Previous studies have demonstrated that simulation can promote mastery learning in non-stroke neurological emergencies.
We designed an AIS simulation course with three independent scenarios based on previously reported consensus. For each scenario a Minimum Passing Score (MPS) and Mastery Score (MS) was determined by the Angoff method. Thirteen junior neurology residents completed a 20-point knowledge test and 7-point Likert scale confidence survey about AIS before the course and after didactic teaching. A week later, each resident participated in a scored AIS case and then practiced stroke care in second unscored case. Residents again completed the knowledge and confidence assessments. Several weeks later, without notice, each resident was evaluated in a third AIS scenario.

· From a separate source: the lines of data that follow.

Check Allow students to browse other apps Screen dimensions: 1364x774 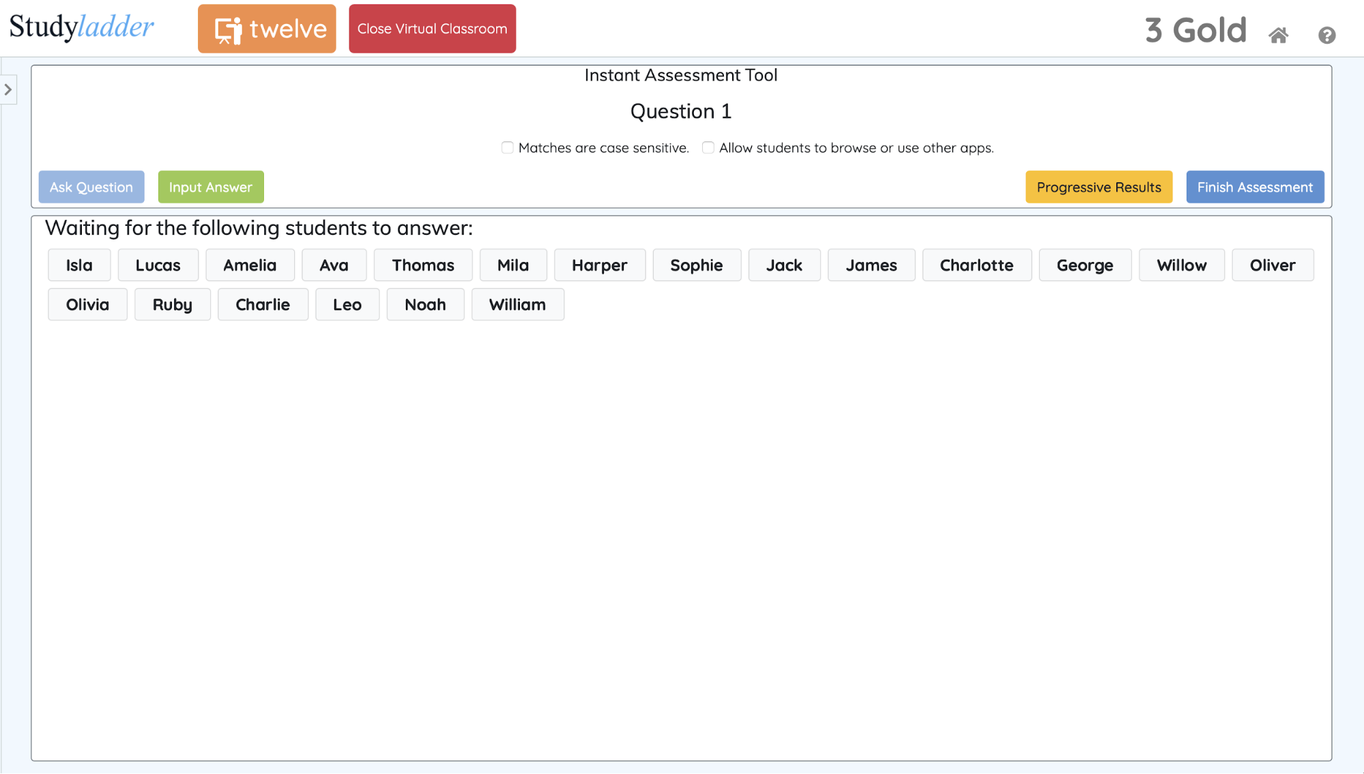pos(708,147)
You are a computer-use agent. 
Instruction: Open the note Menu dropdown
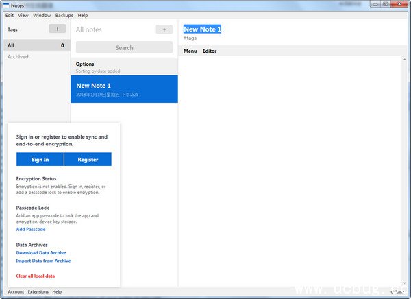point(190,51)
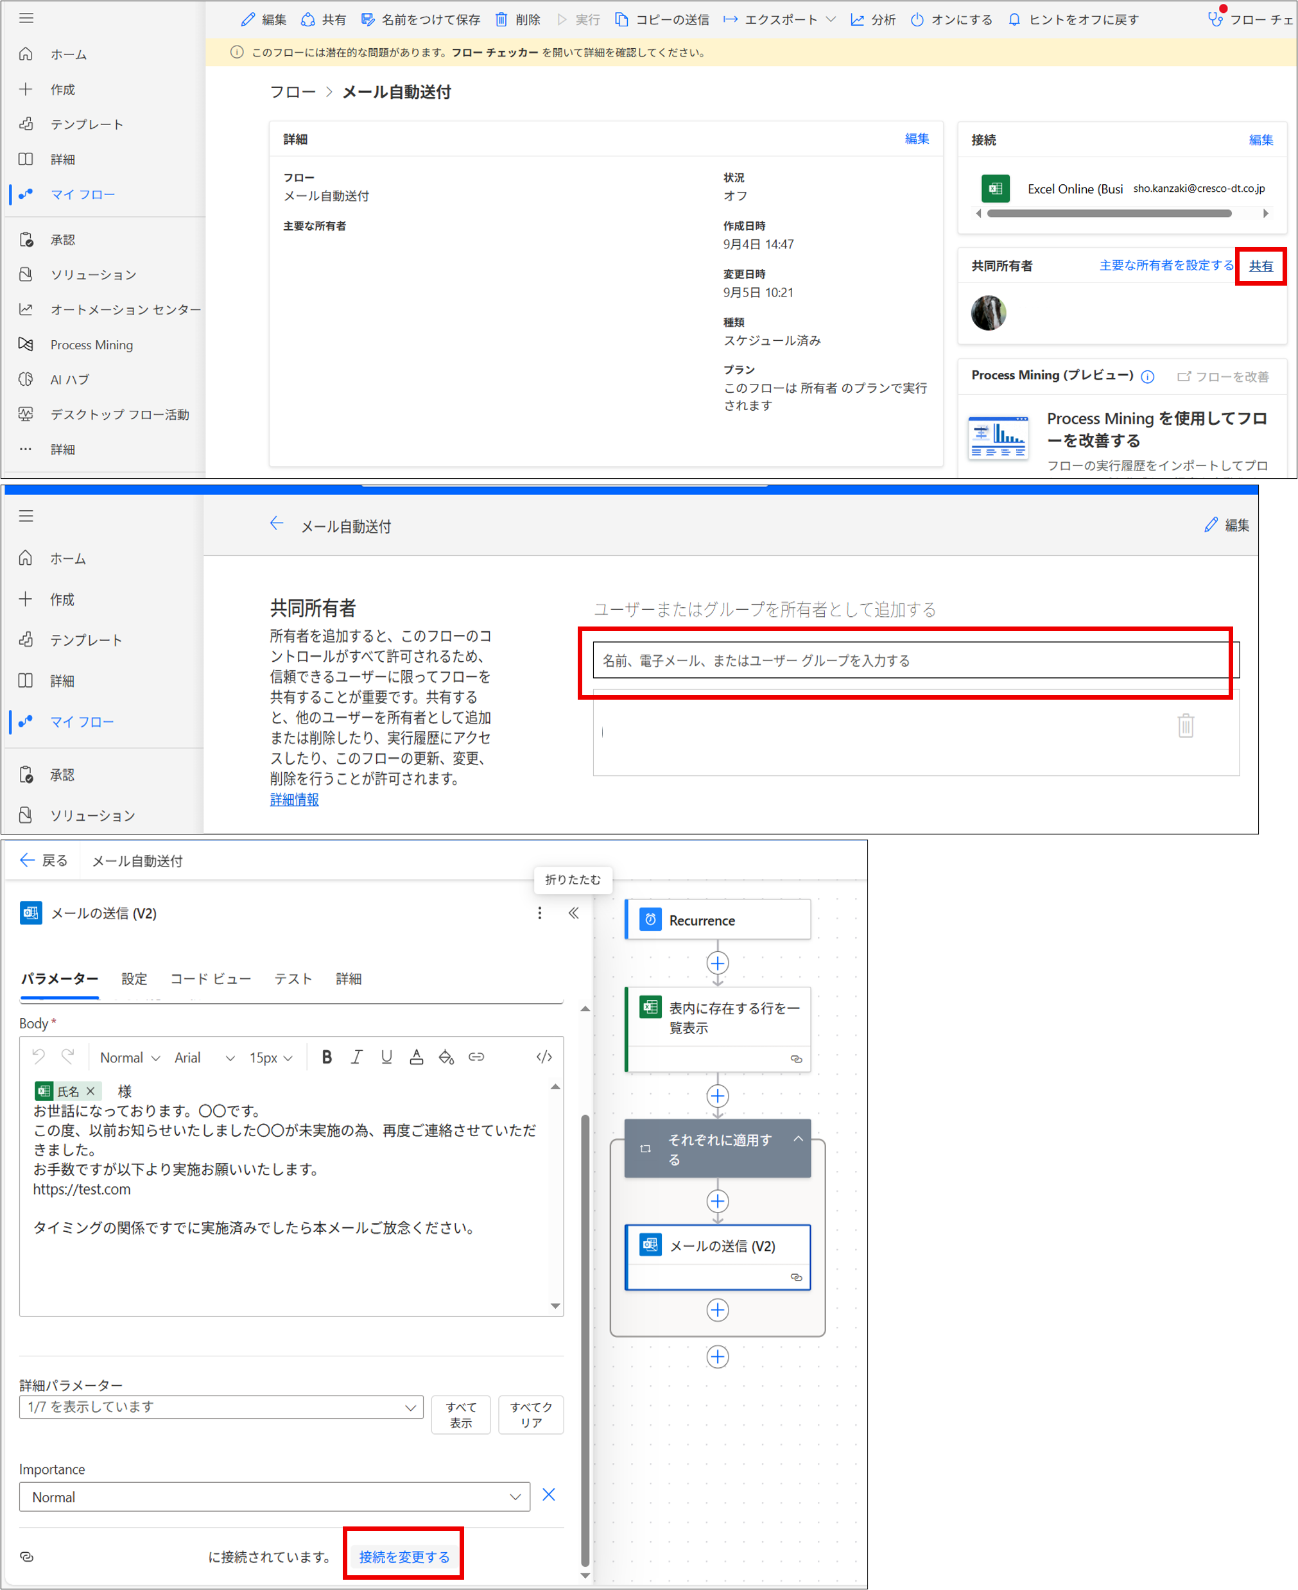Screen dimensions: 1298x1590
Task: Switch to the 設定 tab
Action: (x=135, y=979)
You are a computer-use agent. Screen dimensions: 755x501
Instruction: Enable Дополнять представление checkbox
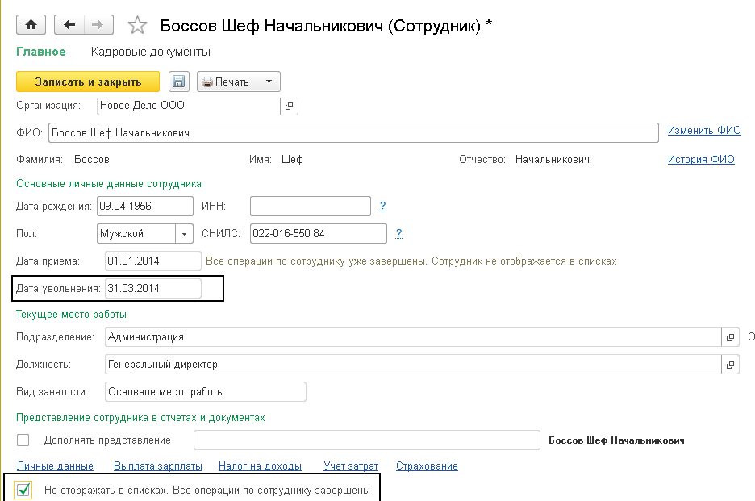[x=23, y=440]
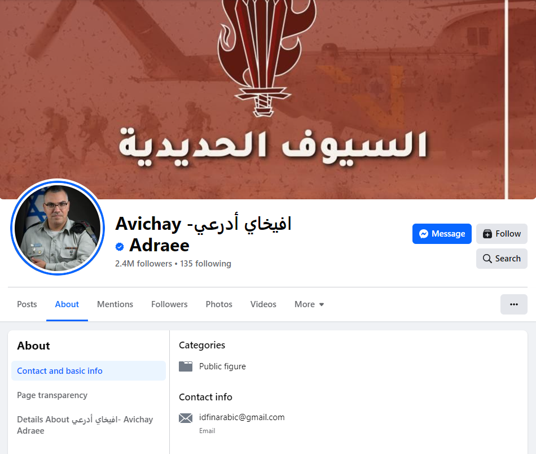Screen dimensions: 536x454
Task: Click the Messenger icon on Message button
Action: click(424, 234)
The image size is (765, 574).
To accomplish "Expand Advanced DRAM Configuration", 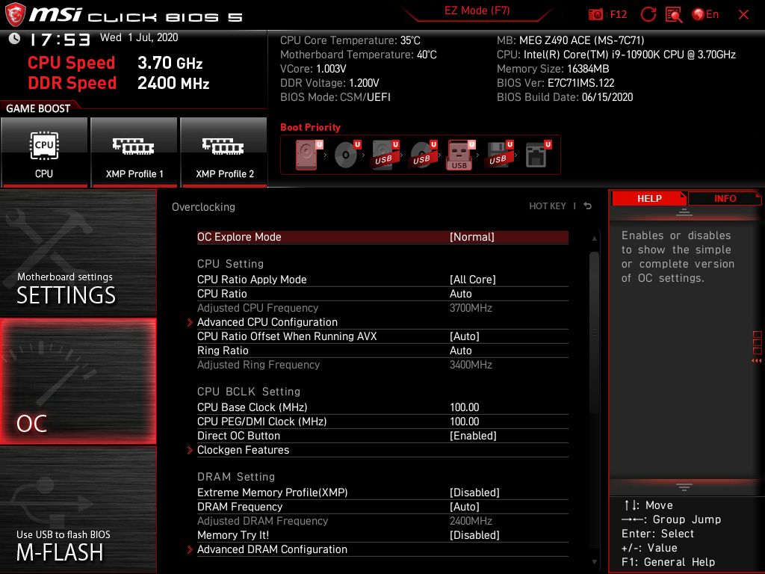I will 272,549.
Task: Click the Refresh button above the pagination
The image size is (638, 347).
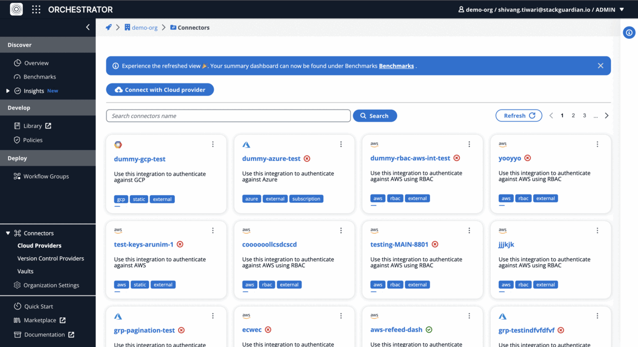Action: pos(518,115)
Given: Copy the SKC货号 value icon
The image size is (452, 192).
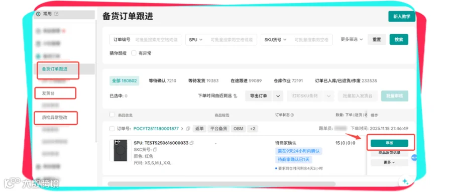Looking at the screenshot, I should [x=155, y=149].
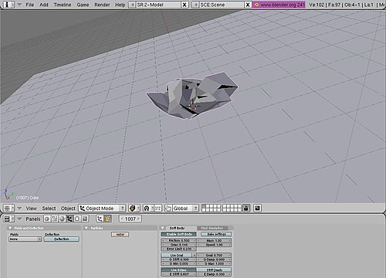Screen dimensions: 386x278
Task: Click the info window type icon
Action: (x=8, y=5)
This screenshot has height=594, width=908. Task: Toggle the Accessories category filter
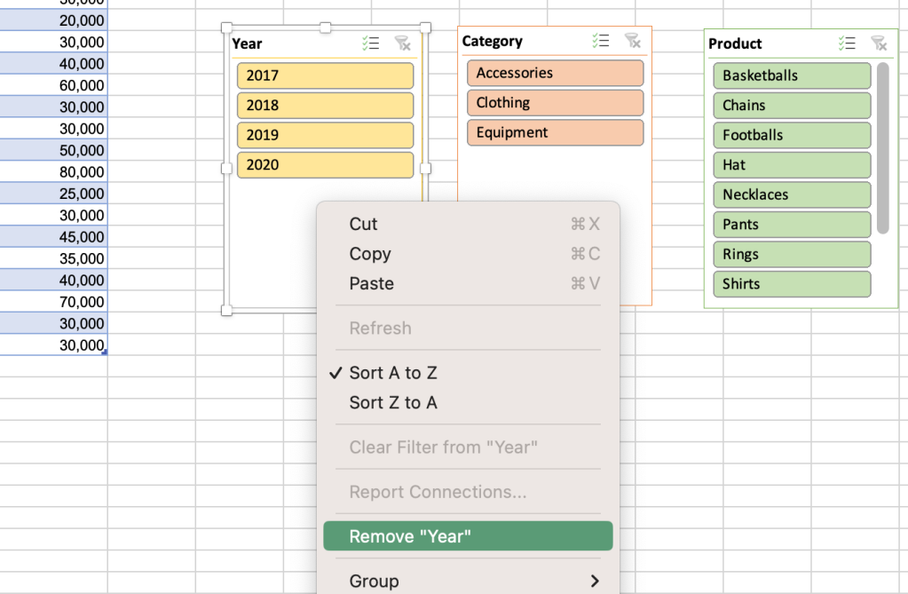click(x=555, y=73)

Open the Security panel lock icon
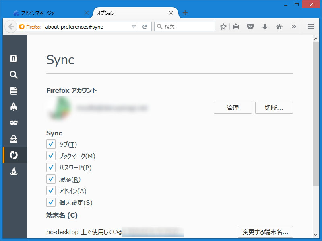point(14,139)
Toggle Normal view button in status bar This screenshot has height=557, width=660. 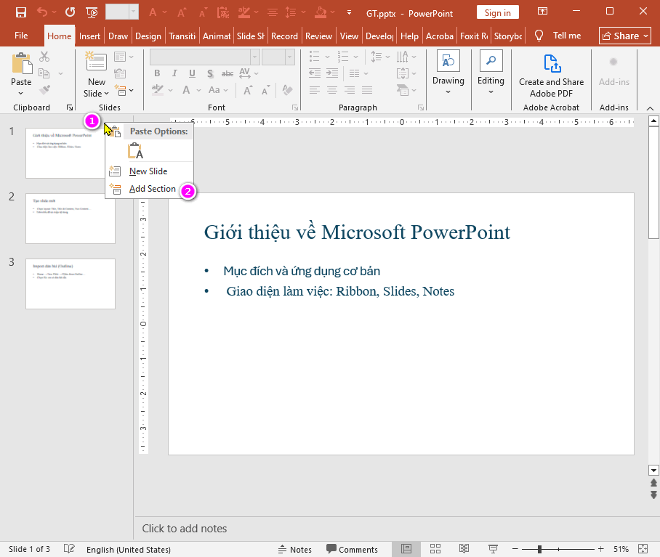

For comparison, eight senior residents completed the knowledge test, confidence survey, and the third acute stroke case.
Pre-post and between groups comparisons were conducted using paired t-tests and independent t-tests, respectively.
Junior residents scored better on the knowledge test after the didactic session (mean score pre: 40% to post: 52.2%, p<0.05), but only 3 (23%) initially achieved the MPS score in the first AIS simulation. After the simulation course, 9 junior residents (69%) achieved the MPS threshold. Although none achieved Mastery, junior residents’ mean score in the simulation improved (10.3 (SD=2.8) vs 15.7 (SD=2.6), p<0.001) and their confidence increased (pre mean=3.3 (SD=1.9) vs. post mean =4.9 (SD=1.2), p< 0.001).
Eight seniors completed the simulation: five reached MPS (63%) and one achieved Mastery. The simulation scores of the post-course juniors and seniors were similar (mean=15.7 (SD=2.6) vs mean=16.0 (SD=2.5), p=0.793).
This pilot study suggests that a brief AIS simulation course may improves junior residents’ performance and confidence to a level similar to senior residents, but not to mastery.